**INSTRUCTION**
Turn every line of the records below into a Markdown table with two columns, "No." for a running count and "Text" for the line itself. Skip any blank lines.

══ THE INPUT ══

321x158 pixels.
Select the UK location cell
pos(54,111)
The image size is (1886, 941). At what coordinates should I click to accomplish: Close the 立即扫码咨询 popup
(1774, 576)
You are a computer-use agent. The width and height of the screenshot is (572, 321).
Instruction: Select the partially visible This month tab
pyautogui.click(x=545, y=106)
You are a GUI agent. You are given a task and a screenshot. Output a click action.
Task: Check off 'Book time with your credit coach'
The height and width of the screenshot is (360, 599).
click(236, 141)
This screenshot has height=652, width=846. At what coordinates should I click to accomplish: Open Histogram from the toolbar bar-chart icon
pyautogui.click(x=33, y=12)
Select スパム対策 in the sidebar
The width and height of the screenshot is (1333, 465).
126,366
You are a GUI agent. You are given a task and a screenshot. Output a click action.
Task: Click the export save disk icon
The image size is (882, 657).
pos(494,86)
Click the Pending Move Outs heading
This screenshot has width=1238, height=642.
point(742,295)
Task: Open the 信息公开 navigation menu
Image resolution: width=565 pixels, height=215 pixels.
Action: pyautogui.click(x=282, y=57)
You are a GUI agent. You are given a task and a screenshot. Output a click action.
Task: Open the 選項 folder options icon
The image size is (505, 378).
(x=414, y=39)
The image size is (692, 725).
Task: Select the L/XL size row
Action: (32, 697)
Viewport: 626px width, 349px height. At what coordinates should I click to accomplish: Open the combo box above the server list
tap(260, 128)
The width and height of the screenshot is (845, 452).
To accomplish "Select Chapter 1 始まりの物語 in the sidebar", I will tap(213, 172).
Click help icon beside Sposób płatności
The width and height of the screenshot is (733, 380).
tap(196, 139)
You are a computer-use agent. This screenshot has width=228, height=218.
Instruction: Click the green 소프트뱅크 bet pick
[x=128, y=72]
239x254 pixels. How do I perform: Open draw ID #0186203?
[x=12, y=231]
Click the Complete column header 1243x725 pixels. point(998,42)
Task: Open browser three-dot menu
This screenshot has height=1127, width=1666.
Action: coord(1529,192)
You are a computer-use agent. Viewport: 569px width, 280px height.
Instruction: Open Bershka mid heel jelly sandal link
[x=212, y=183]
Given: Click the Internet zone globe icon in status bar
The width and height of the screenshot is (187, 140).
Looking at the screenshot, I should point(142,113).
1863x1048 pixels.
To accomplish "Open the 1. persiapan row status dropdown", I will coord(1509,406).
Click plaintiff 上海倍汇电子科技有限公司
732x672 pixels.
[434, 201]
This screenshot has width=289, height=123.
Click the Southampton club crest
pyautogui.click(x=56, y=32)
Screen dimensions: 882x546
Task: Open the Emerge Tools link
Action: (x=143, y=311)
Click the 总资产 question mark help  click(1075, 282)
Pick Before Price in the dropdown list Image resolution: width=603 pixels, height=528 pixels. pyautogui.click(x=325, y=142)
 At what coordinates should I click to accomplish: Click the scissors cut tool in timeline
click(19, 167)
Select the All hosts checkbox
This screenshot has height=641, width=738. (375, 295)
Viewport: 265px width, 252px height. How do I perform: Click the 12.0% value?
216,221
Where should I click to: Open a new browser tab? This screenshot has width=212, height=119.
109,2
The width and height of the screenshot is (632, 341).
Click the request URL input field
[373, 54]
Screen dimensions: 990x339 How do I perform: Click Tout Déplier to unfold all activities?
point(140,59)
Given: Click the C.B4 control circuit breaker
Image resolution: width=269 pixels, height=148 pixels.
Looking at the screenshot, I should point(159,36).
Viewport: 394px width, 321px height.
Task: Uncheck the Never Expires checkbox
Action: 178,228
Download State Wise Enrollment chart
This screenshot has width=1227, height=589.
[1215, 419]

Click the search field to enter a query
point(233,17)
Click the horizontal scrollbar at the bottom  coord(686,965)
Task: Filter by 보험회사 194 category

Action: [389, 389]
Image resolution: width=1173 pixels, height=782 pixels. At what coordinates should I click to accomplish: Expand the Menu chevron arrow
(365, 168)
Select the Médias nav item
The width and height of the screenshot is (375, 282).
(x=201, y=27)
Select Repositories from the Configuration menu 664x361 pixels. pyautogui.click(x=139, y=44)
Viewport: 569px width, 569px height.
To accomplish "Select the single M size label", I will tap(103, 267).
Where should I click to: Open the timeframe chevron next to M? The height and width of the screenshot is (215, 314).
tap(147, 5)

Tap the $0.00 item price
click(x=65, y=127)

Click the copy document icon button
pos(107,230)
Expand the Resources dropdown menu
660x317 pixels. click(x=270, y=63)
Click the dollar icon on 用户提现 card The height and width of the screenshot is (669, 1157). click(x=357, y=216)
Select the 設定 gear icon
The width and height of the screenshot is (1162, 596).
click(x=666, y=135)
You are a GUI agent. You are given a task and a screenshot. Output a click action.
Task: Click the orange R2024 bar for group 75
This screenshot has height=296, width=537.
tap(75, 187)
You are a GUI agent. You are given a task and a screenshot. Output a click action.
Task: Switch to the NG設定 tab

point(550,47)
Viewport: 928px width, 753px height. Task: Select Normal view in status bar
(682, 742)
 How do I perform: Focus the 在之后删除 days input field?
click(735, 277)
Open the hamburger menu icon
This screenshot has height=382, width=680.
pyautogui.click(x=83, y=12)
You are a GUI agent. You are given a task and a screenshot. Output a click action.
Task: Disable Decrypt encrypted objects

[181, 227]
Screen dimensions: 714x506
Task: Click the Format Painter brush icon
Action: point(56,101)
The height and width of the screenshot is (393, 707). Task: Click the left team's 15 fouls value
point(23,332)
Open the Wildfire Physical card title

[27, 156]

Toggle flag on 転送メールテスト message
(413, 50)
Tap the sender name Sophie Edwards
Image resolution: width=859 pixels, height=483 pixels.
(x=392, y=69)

═══

**RESULT**
| No. | Text |
|---|---|
| 1 | 321x158 pixels. |
| 2 | Select the UK location cell |
| 3 | pos(54,111) |
| 4 | The image size is (1886, 941). At what coordinates should I click to accomplish: Close the 立即扫码咨询 popup |
| 5 | (1774, 576) |
| 6 | You are a computer-use agent. The width and height of the screenshot is (572, 321). |
| 7 | Instruction: Select the partially visible This month tab |
| 8 | pyautogui.click(x=545, y=106) |
| 9 | You are a GUI agent. You are given a task and a screenshot. Output a click action. |
| 10 | Task: Check off 'Book time with your credit coach' |
| 11 | The height and width of the screenshot is (360, 599). |
| 12 | click(236, 141) |
| 13 | This screenshot has height=652, width=846. At what coordinates should I click to accomplish: Open Histogram from the toolbar bar-chart icon |
| 14 | pyautogui.click(x=33, y=12) |
| 15 | Select スパム対策 in the sidebar |
| 16 | The width and height of the screenshot is (1333, 465). |
| 17 | 126,366 |
| 18 | You are a GUI agent. You are given a task and a screenshot. Output a click action. |
| 19 | Task: Click the export save disk icon |
| 20 | The image size is (882, 657). |
| 21 | pos(494,86) |
| 22 | Click the Pending Move Outs heading |
| 23 | This screenshot has width=1238, height=642. |
| 24 | point(742,295) |
| 25 | Task: Open the 信息公开 navigation menu |
| 26 | Image resolution: width=565 pixels, height=215 pixels. |
| 27 | Action: pyautogui.click(x=282, y=57) |
| 28 | You are a GUI agent. You are given a task and a screenshot. Output a click action. |
| 29 | Task: Open the 選項 folder options icon |
| 30 | The image size is (505, 378). |
| 31 | (x=414, y=39) |
| 32 | The image size is (692, 725). |
| 33 | Task: Select the L/XL size row |
| 34 | Action: (32, 697) |
| 35 | Viewport: 626px width, 349px height. At what coordinates should I click to accomplish: Open the combo box above the server list |
| 36 | tap(260, 128) |
| 37 | The width and height of the screenshot is (845, 452). |
| 38 | To accomplish "Select Chapter 1 始まりの物語 in the sidebar", I will tap(213, 172). |
| 39 | Click help icon beside Sposób płatności |
| 40 | The width and height of the screenshot is (733, 380). |
| 41 | tap(196, 139) |
| 42 | You are a computer-use agent. This screenshot has width=228, height=218. |
| 43 | Instruction: Click the green 소프트뱅크 bet pick |
| 44 | [x=128, y=72] |
| 45 | 239x254 pixels. How do I perform: Open draw ID #0186203? |
| 46 | [x=12, y=231] |
| 47 | Click the Complete column header 1243x725 pixels. point(998,42) |
| 48 | Task: Open browser three-dot menu |
| 49 | This screenshot has height=1127, width=1666. |
| 50 | Action: coord(1529,192) |
| 51 | You are a computer-use agent. Viewport: 569px width, 280px height. |
| 52 | Instruction: Open Bershka mid heel jelly sandal link |
| 53 | [x=212, y=183] |
| 54 | Given: Click the Internet zone globe icon in status bar |
| 55 | The width and height of the screenshot is (187, 140). |
| 56 | Looking at the screenshot, I should point(142,113). |
| 57 | 1863x1048 pixels. |
| 58 | To accomplish "Open the 1. persiapan row status dropdown", I will coord(1509,406). |
| 59 | Click plaintiff 上海倍汇电子科技有限公司 |
| 60 | 732x672 pixels. |
| 61 | [434, 201] |
| 62 | This screenshot has width=289, height=123. |
| 63 | Click the Southampton club crest |
| 64 | pyautogui.click(x=56, y=32) |
| 65 | Screen dimensions: 882x546 |
| 66 | Task: Open the Emerge Tools link |
| 67 | Action: (x=143, y=311) |
| 68 | Click the 总资产 question mark help  click(1075, 282) |
| 69 | Pick Before Price in the dropdown list Image resolution: width=603 pixels, height=528 pixels. pyautogui.click(x=325, y=142) |
| 70 |  At what coordinates should I click to accomplish: Click the scissors cut tool in timeline |
| 71 | click(19, 167) |
| 72 | Select the All hosts checkbox |
| 73 | This screenshot has height=641, width=738. (375, 295) |
| 74 | Viewport: 265px width, 252px height. How do I perform: Click the 12.0% value? |
| 75 | 216,221 |
| 76 | Where should I click to: Open a new browser tab? This screenshot has width=212, height=119. |
| 77 | 109,2 |
| 78 | The width and height of the screenshot is (632, 341). |
| 79 | Click the request URL input field |
| 80 | [373, 54] |
| 81 | Screen dimensions: 990x339 How do I perform: Click Tout Déplier to unfold all activities? |
| 82 | point(140,59) |
| 83 | Given: Click the C.B4 control circuit breaker |
| 84 | Image resolution: width=269 pixels, height=148 pixels. |
| 85 | Looking at the screenshot, I should point(159,36). |
| 86 | Viewport: 394px width, 321px height. |
| 87 | Task: Uncheck the Never Expires checkbox |
| 88 | Action: 178,228 |
| 89 | Download State Wise Enrollment chart |
| 90 | This screenshot has width=1227, height=589. |
| 91 | [1215, 419] |
| 92 | Click the search field to enter a query |
| 93 | point(233,17) |
| 94 | Click the horizontal scrollbar at the bottom  coord(686,965) |
| 95 | Task: Filter by 보험회사 194 category |
| 96 | Action: [389, 389] |
| 97 | Image resolution: width=1173 pixels, height=782 pixels. At what coordinates should I click to accomplish: Expand the Menu chevron arrow |
| 98 | (365, 168) |
| 99 | Select the Médias nav item |
| 100 | The width and height of the screenshot is (375, 282). |
| 101 | (x=201, y=27) |
| 102 | Select Repositories from the Configuration menu 664x361 pixels. pyautogui.click(x=139, y=44) |
| 103 | Viewport: 569px width, 569px height. |
| 104 | To accomplish "Select the single M size label", I will tap(103, 267). |
| 105 | Where should I click to: Open the timeframe chevron next to M? The height and width of the screenshot is (215, 314). |
| 106 | tap(147, 5) |
| 107 | Tap the $0.00 item price |
| 108 | click(x=65, y=127) |
| 109 | Click the copy document icon button |
| 110 | pos(107,230) |
| 111 | Expand the Resources dropdown menu |
| 112 | 660x317 pixels. click(x=270, y=63) |
| 113 | Click the dollar icon on 用户提现 card The height and width of the screenshot is (669, 1157). click(x=357, y=216) |
| 114 | Select the 設定 gear icon |
| 115 | The width and height of the screenshot is (1162, 596). |
| 116 | click(x=666, y=135) |
| 117 | You are a GUI agent. You are given a task and a screenshot. Output a click action. |
| 118 | Task: Click the orange R2024 bar for group 75 |
| 119 | This screenshot has height=296, width=537. |
| 120 | tap(75, 187) |
| 121 | You are a GUI agent. You are given a task and a screenshot. Output a click action. |
| 122 | Task: Switch to the NG設定 tab |
| 123 | point(550,47) |
| 124 | Viewport: 928px width, 753px height. Task: Select Normal view in status bar |
| 125 | (682, 742) |
| 126 |  How do I perform: Focus the 在之后删除 days input field? |
| 127 | click(735, 277) |
| 128 | Open the hamburger menu icon |
| 129 | This screenshot has height=382, width=680. |
| 130 | pyautogui.click(x=83, y=12) |
| 131 | You are a GUI agent. You are given a task and a screenshot. Output a click action. |
| 132 | Task: Disable Decrypt encrypted objects |
| 133 | [181, 227] |
| 134 | Screen dimensions: 714x506 |
| 135 | Task: Click the Format Painter brush icon |
| 136 | Action: point(56,101) |
| 137 | The height and width of the screenshot is (393, 707). Task: Click the left team's 15 fouls value |
| 138 | point(23,332) |
| 139 | Open the Wildfire Physical card title |
| 140 | [27, 156] |
| 141 | Toggle flag on 転送メールテスト message |
| 142 | (413, 50) |
| 143 | Tap the sender name Sophie Edwards |
| 144 | Image resolution: width=859 pixels, height=483 pixels. |
| 145 | (x=392, y=69) |